Beliefs and Values
Unitarian Universalism is a theologically diverse religion in which members support one another in our individual search for truth and meaning.
We promote reason and tolerance in our communities and embrace a free and responsible search for truth and meaning. As members of a non-creedal religious tradition, we Unitarian Universalists are encouraged to discern our own beliefs about various spiritual topics. Our members hold wide-ranging opinions on topics like the afterlife, God, and scripture. What unites us is our acceptance of diverse spiritualities and our commitment to making the world a better place for everyone.
Unitarian Universalism is a non-creedal religion. Our churches are held together by Covenants that express our shared commitments and values.

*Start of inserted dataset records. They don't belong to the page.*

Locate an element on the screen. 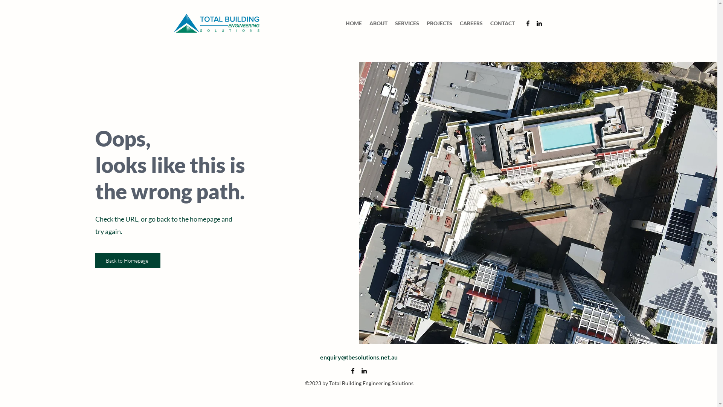 Image resolution: width=723 pixels, height=407 pixels. 'PROJECTS' is located at coordinates (439, 23).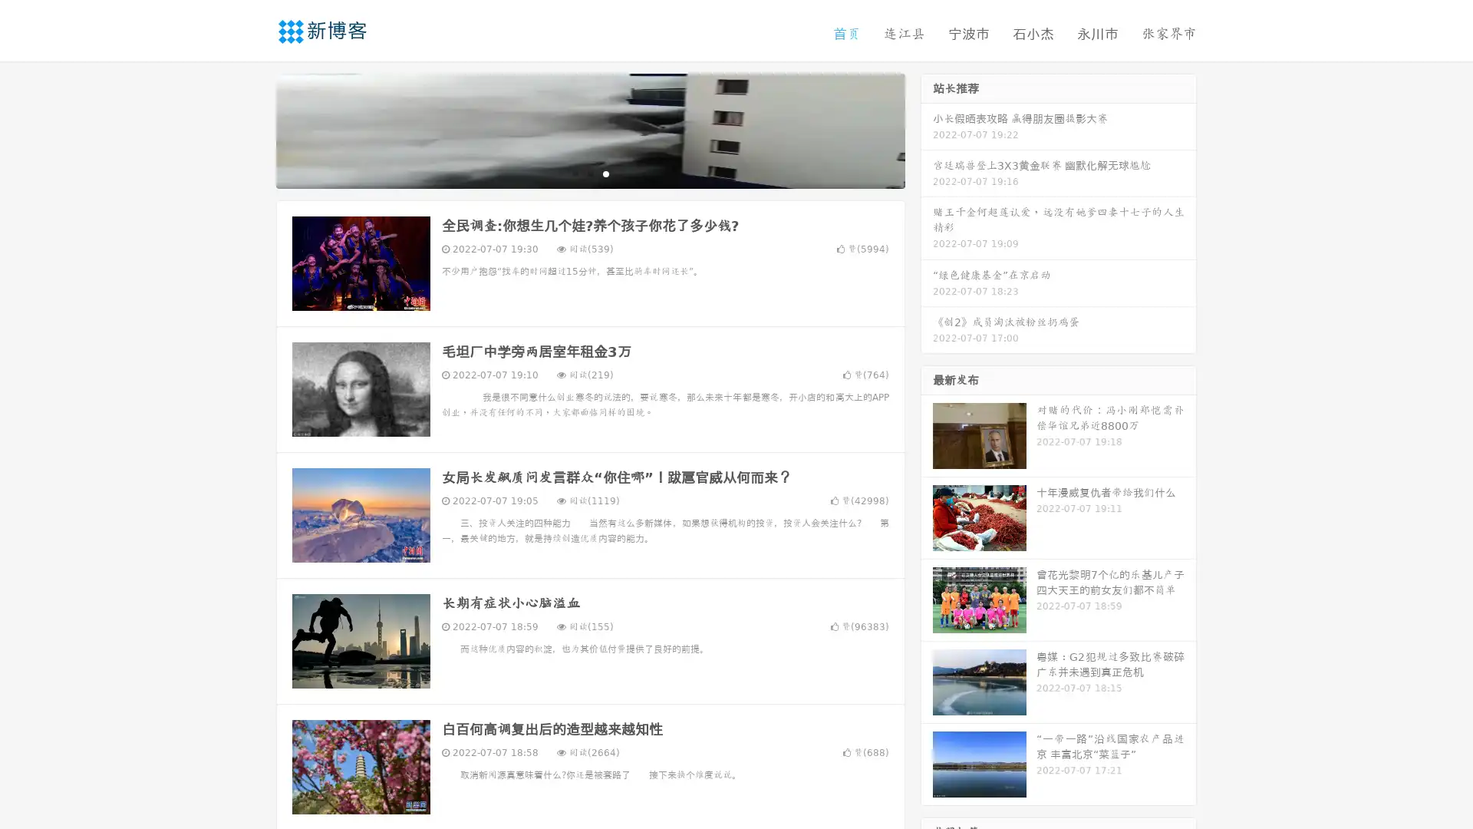 The width and height of the screenshot is (1473, 829). I want to click on Go to slide 3, so click(605, 173).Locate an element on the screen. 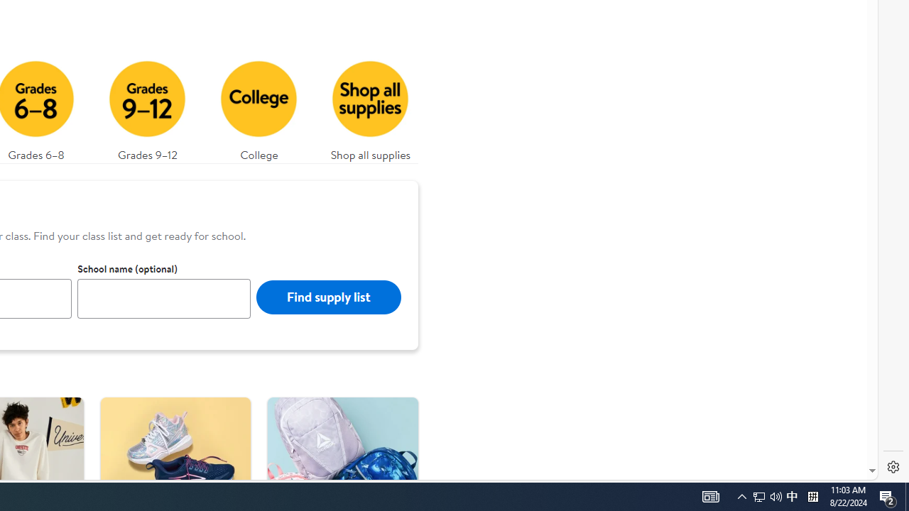  'Find supply list' is located at coordinates (327, 296).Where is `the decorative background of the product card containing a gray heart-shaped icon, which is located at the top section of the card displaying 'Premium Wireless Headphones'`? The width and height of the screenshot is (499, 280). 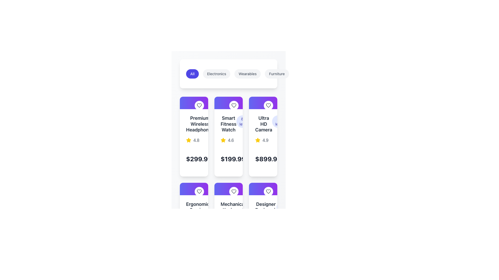 the decorative background of the product card containing a gray heart-shaped icon, which is located at the top section of the card displaying 'Premium Wireless Headphones' is located at coordinates (193, 103).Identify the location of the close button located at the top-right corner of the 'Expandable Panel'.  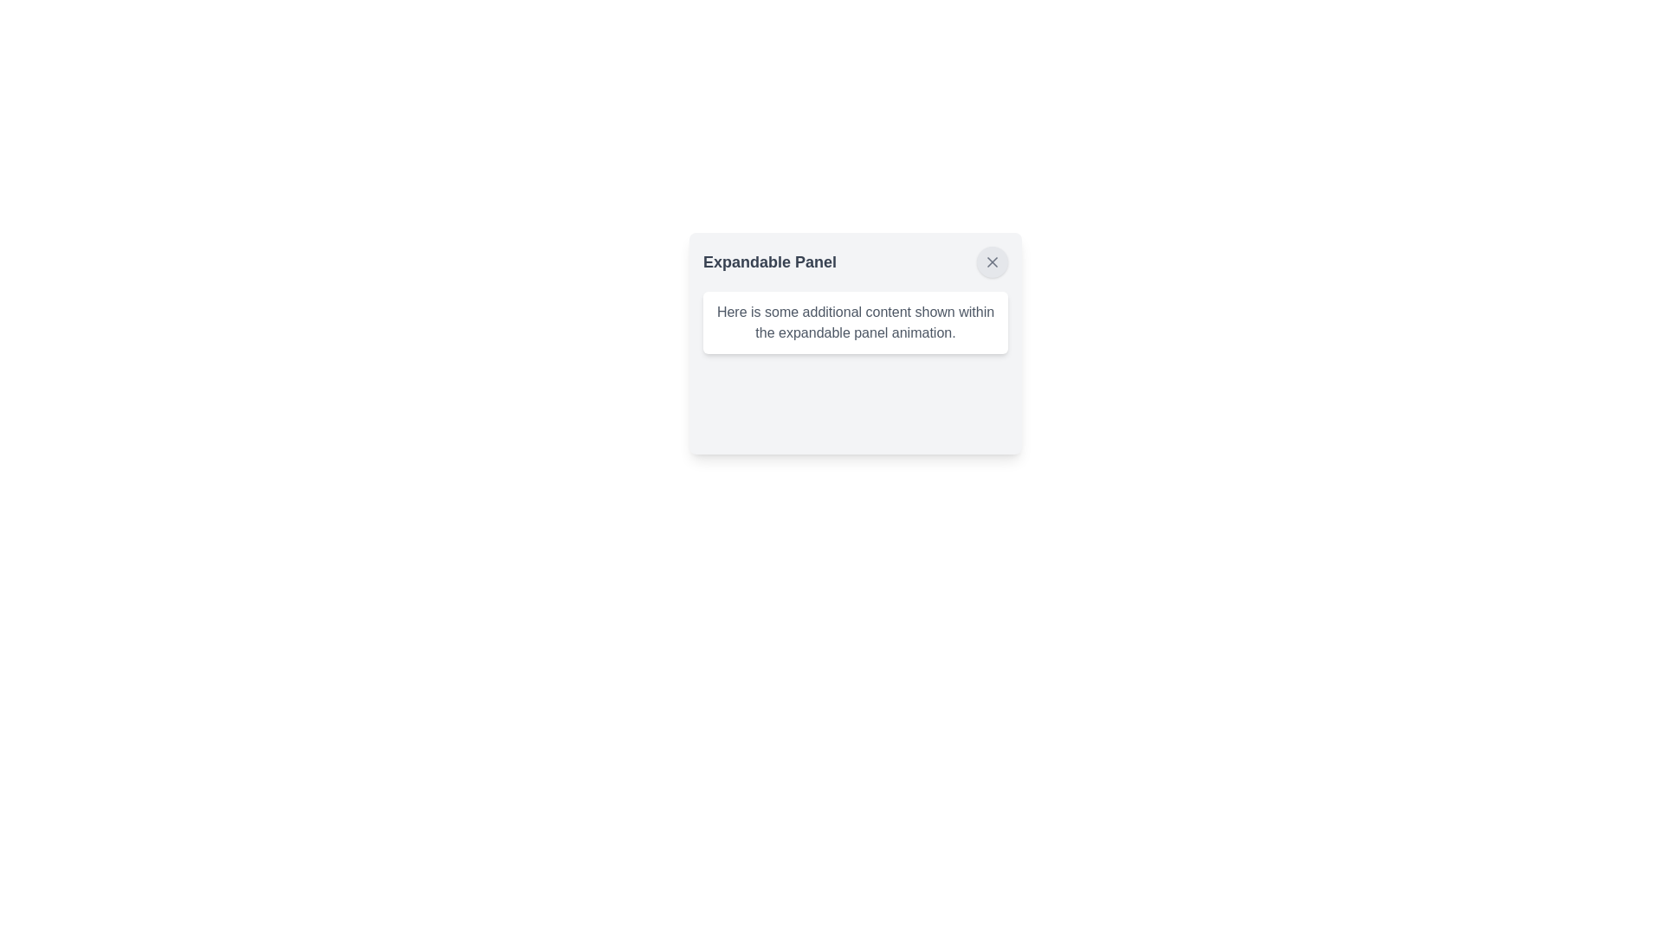
(993, 262).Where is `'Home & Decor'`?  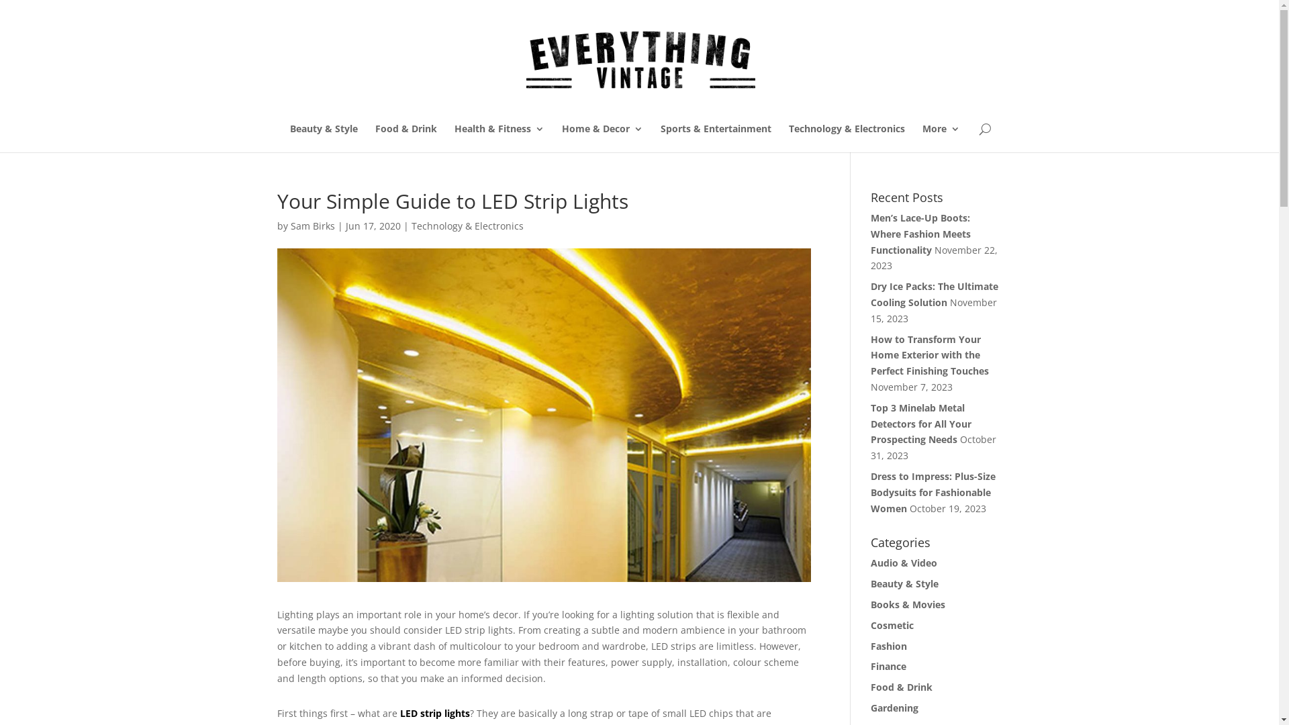 'Home & Decor' is located at coordinates (601, 138).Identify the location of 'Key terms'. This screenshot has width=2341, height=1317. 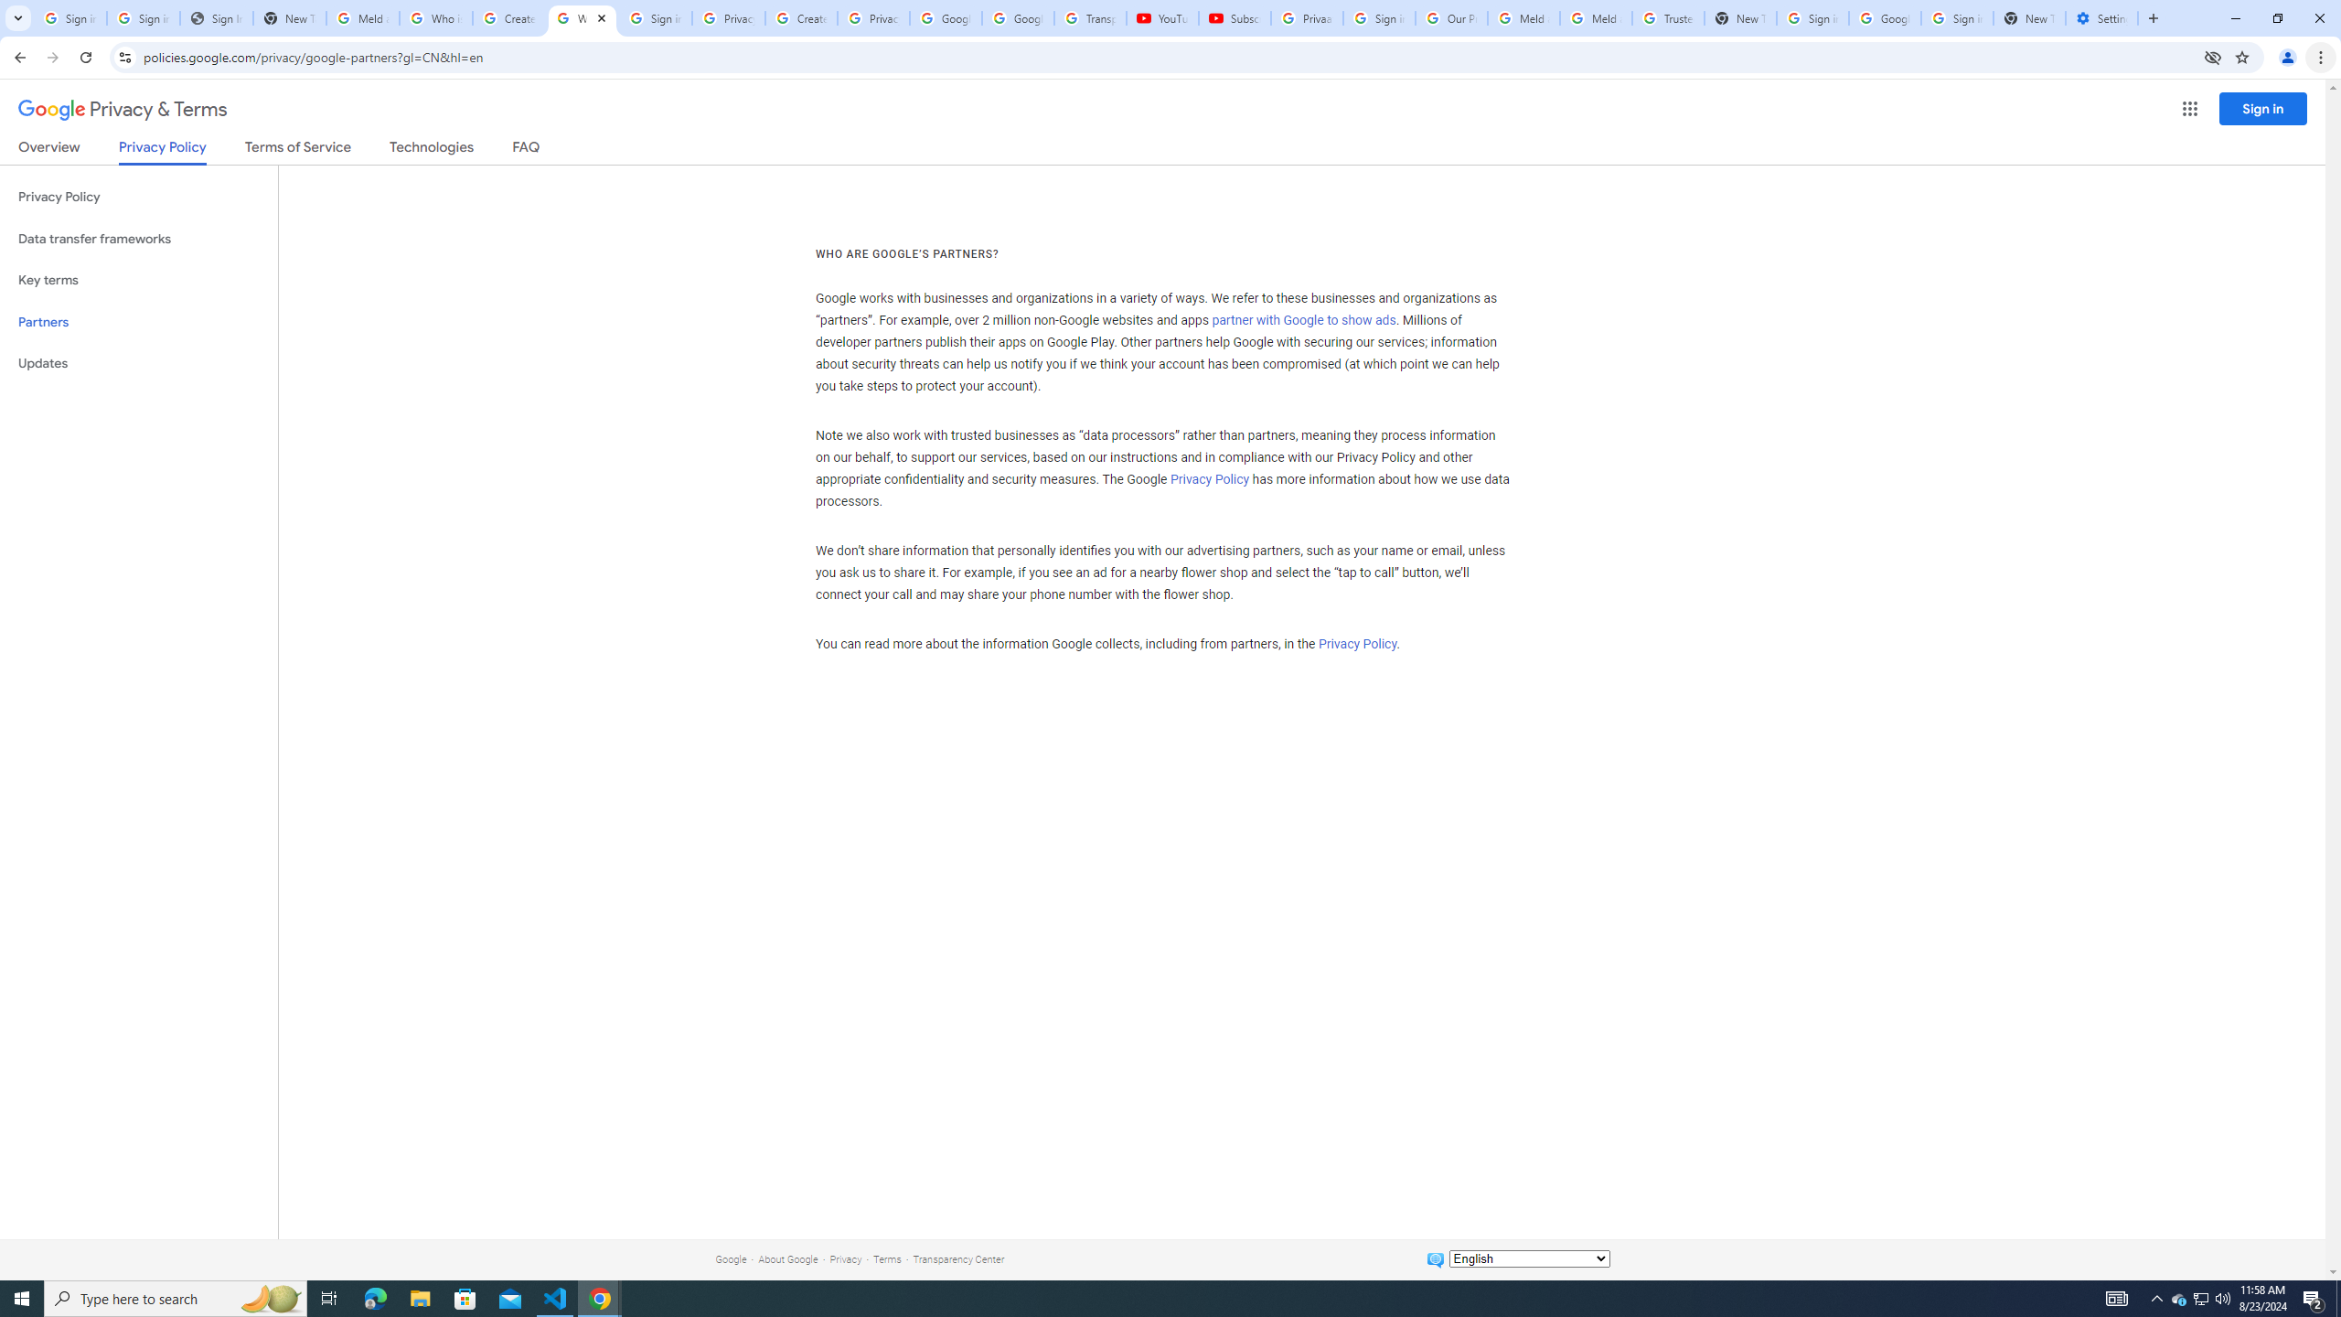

Our church covenant is recited during our service each week and reminds us of the promises we make to one another:
Love is the doctrine of this church, the quest of truth is its sacrament, and service is its prayer. To dwell together in peace, to seek knowledge in freedom, to serve humanity in fellowship, to the end that all souls shall grow into harmony with the Divine—thus do we covenant with each other.
Our Seven Principles
The Seven Principles of the Unitarian Universalist Association (UUA) express the shared values that UUA member congregations affirm and promote. Many Unitarian Universalists find rich personal and theological meaning in these principles:
- The inherent worth and dignity of every person;
- Justice, equity and compassion in human relations;
- Acceptance of one another and encouragement to spiritual growth
in our congregations;
- A free and responsible search for truth and meaning;
- The right of conscience and the use of the democratic process
within our congregations and in society at large;
- The goal of world community with peace, liberty, and justice for all;
- Respect for the interdependent web of all existence of which we are a part.
Our Six Sources
Unitarian Universalism draws from many sources:
- Direct experience of that transcending mystery and wonder, affirmed in all cultures, which moves us to a renewal of the spirit and an openness to the forces which create and uphold life;
- Words and deeds of prophetic women and men which challenge us to confront powers and structures of evil with justice, compassion, and the transforming power of love;
- Wisdom from the world’s religions which inspires us in our ethical and spiritual life;
- Jewish and Christian teachings which call us to respond to God’s love by loving our neighbors as ourselves;
- Humanist teachings which counsel us to heed the guidance of reason and the results of science, and warn us against idolatries of the mind and spirit;
- Spiritual teachings of earth-centered traditions which celebrate the sacred circle of life and instruct us to live in harmony with the rhythms of nature.
These principles and sources of faith are the backbone of our religious community.